Adults text more than teens while driving

The Sideshow

As adults continue to mirror the social media habits of the nation’s youth, it appears some of the bad behaviors are being adopted as well. In fact, the grown-ups have apparently become the greater offenders when it comes to one particularly dangerous behavior: Texting while driving.

That's according to a new study conducted by AT&T, reported in USA Today, that shows adults text more while driving than their teenage counterparts.

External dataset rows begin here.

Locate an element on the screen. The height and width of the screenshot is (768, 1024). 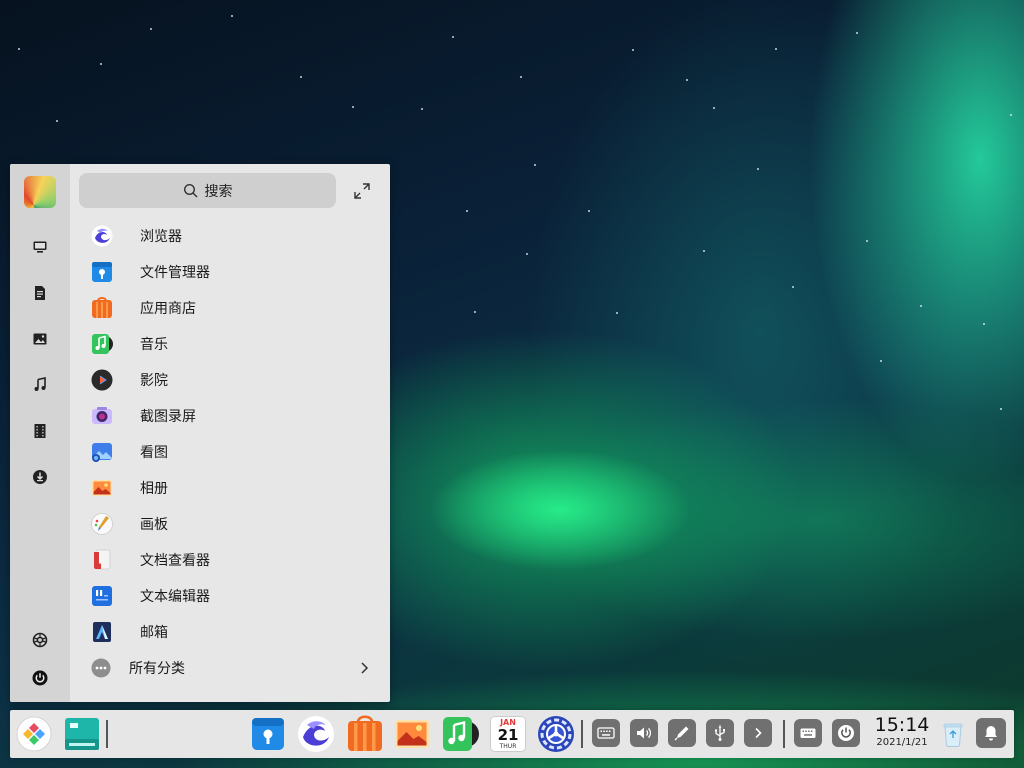
app-label: 浏览器 is located at coordinates (161, 237).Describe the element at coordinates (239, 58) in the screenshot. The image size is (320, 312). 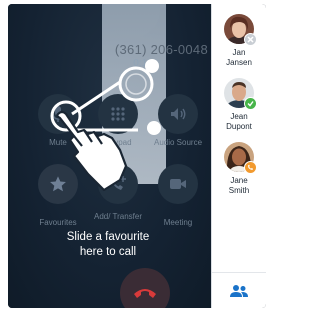
I see `contact-name: Jan Jansen` at that location. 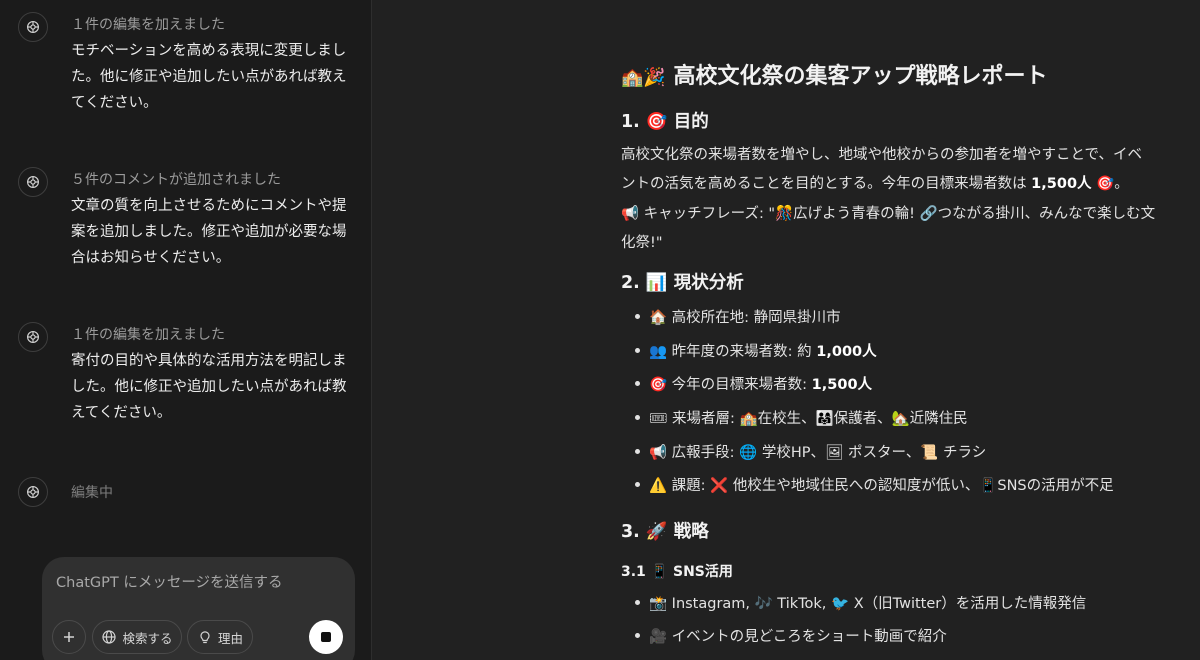 I want to click on globe-icon, so click(x=110, y=637).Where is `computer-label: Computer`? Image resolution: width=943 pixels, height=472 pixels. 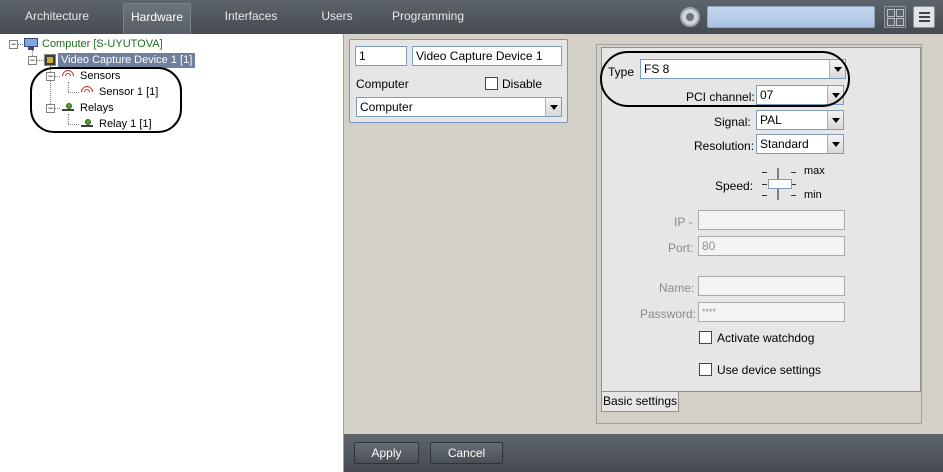
computer-label: Computer is located at coordinates (382, 84).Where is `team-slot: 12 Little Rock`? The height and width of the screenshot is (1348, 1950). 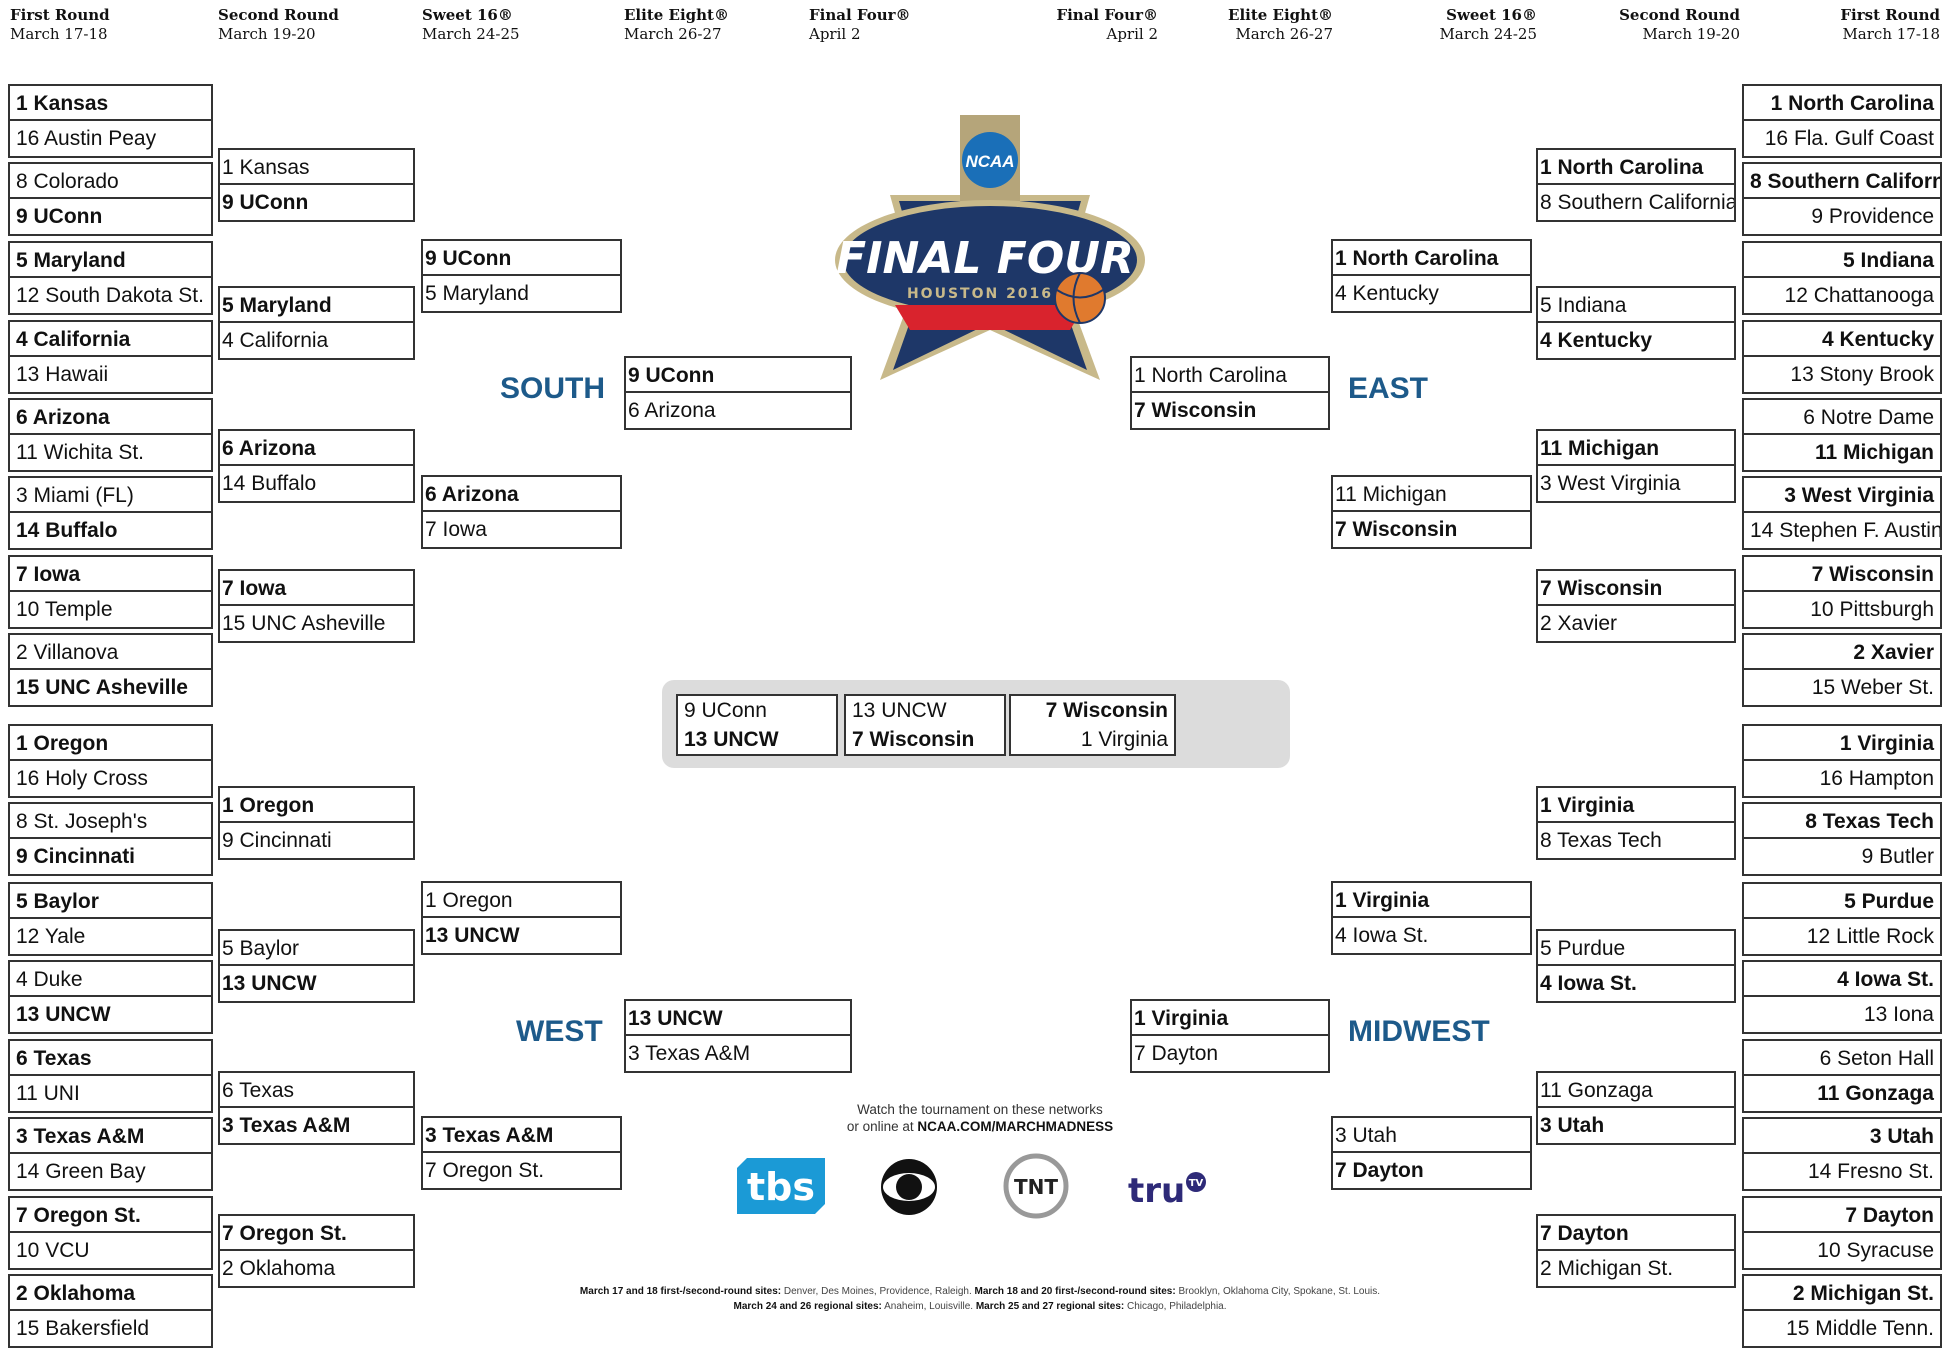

The study finds that nearly half of all adults admit to texting while driving, with 98 percent of them saying they know the practice is dangerous. Conversely, 43 percent of teenagers admit to texting while behind the wheel.

"I was a little bit surprised," Charlene Lake, AT&T's senior vice president of public affairs, told USA Today.

But why do adults text while driving if they know it's unwise? The answers are complicated, but according to some adults who told Yahoo News about their own distracted driving, they feel shame, guilt and stubbornness when texting.

AT&T surveyed 1,011 adult drivers for its It Can Wait campaign, which seeks to educate drivers about the risks of distracted driving. The company has launched a free app that sends an automated and customizable reply text message to incoming texts when the vehicle is moving at 25 mph or more.

A similar study by the Centers for Disease Control and Prevention found that 31 percent of all drivers in the U.S. text while driving, despite the practice being illegal in 39 states and the District of Columbia. In that same CDC study, 69 percent of all drivers admitted to using their cellphone while driving.

So, how bad is texting compared with other driving distractions? Virginia Tech Transportation Institute researchers say that sending or receiving a text breaks a driver’s concentration for an average of 4.6 seconds. And as USA Today notes, at 55 mph that’s enough distance to cover the length of a football field.